*WHAT TO DO*.
Only the pictures are to be left out; the listing itself is repeated exactly.

*RECORDS TO USE*.

—————

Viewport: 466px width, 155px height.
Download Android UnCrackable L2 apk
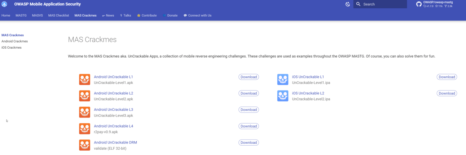click(x=249, y=93)
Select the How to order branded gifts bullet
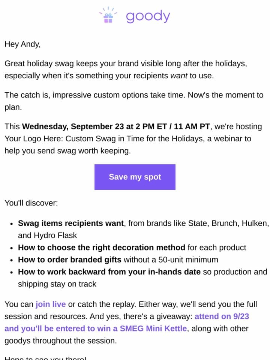The image size is (270, 360). pyautogui.click(x=118, y=260)
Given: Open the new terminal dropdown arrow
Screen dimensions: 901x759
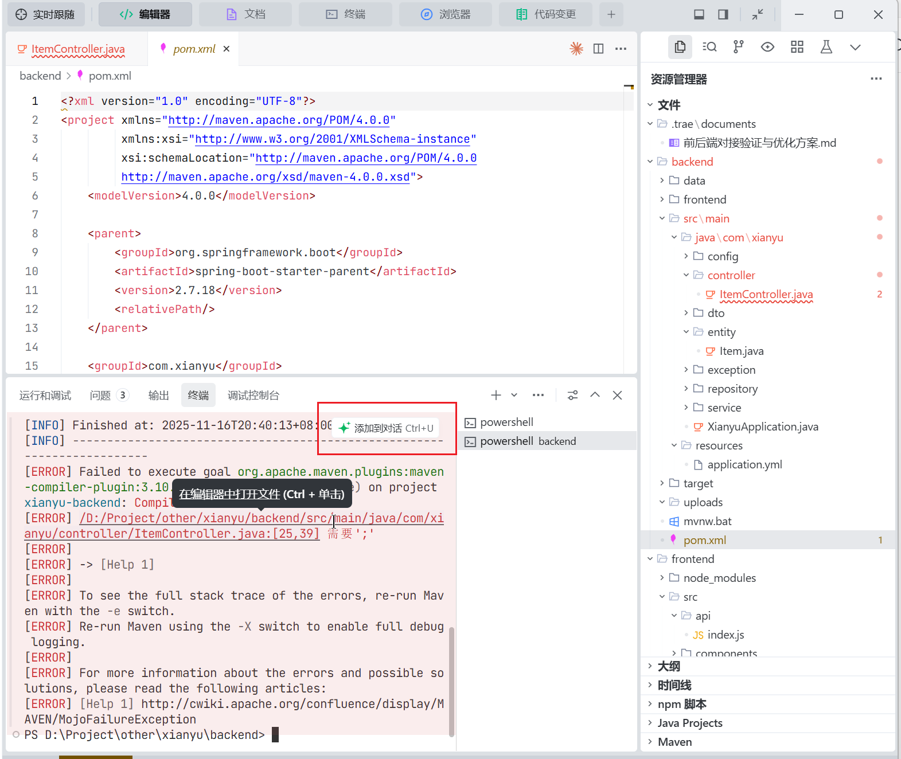Looking at the screenshot, I should pyautogui.click(x=514, y=395).
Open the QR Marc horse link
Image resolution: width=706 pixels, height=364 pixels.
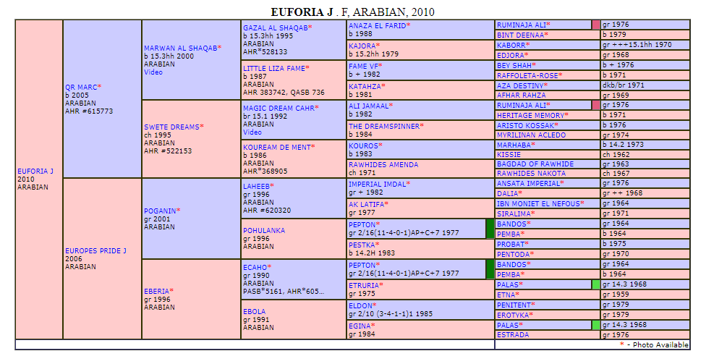tap(80, 87)
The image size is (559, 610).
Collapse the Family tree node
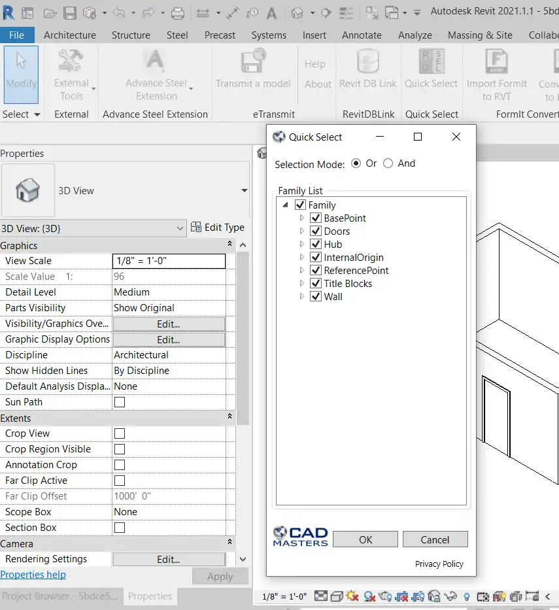[x=284, y=204]
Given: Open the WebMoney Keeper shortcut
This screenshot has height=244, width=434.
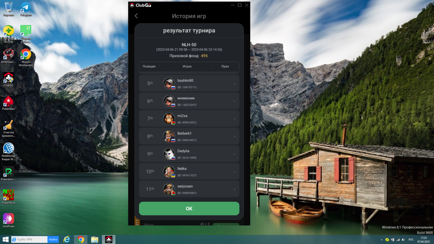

—————

*OUTPUT BELOW*.
Viewport: 466px width, 155px height.
Download Android UnCrackable L2 apk
click(x=249, y=93)
Select the How to order branded gifts bullet
The image size is (270, 360). pyautogui.click(x=118, y=260)
Given: Open the new terminal dropdown arrow
Screen dimensions: 901x759
Looking at the screenshot, I should pyautogui.click(x=514, y=395).
Open the QR Marc horse link
Image resolution: width=706 pixels, height=364 pixels.
tap(80, 87)
The image size is (559, 610).
Collapse the Family tree node
[x=284, y=204]
Given: Open the WebMoney Keeper shortcut
This screenshot has height=244, width=434.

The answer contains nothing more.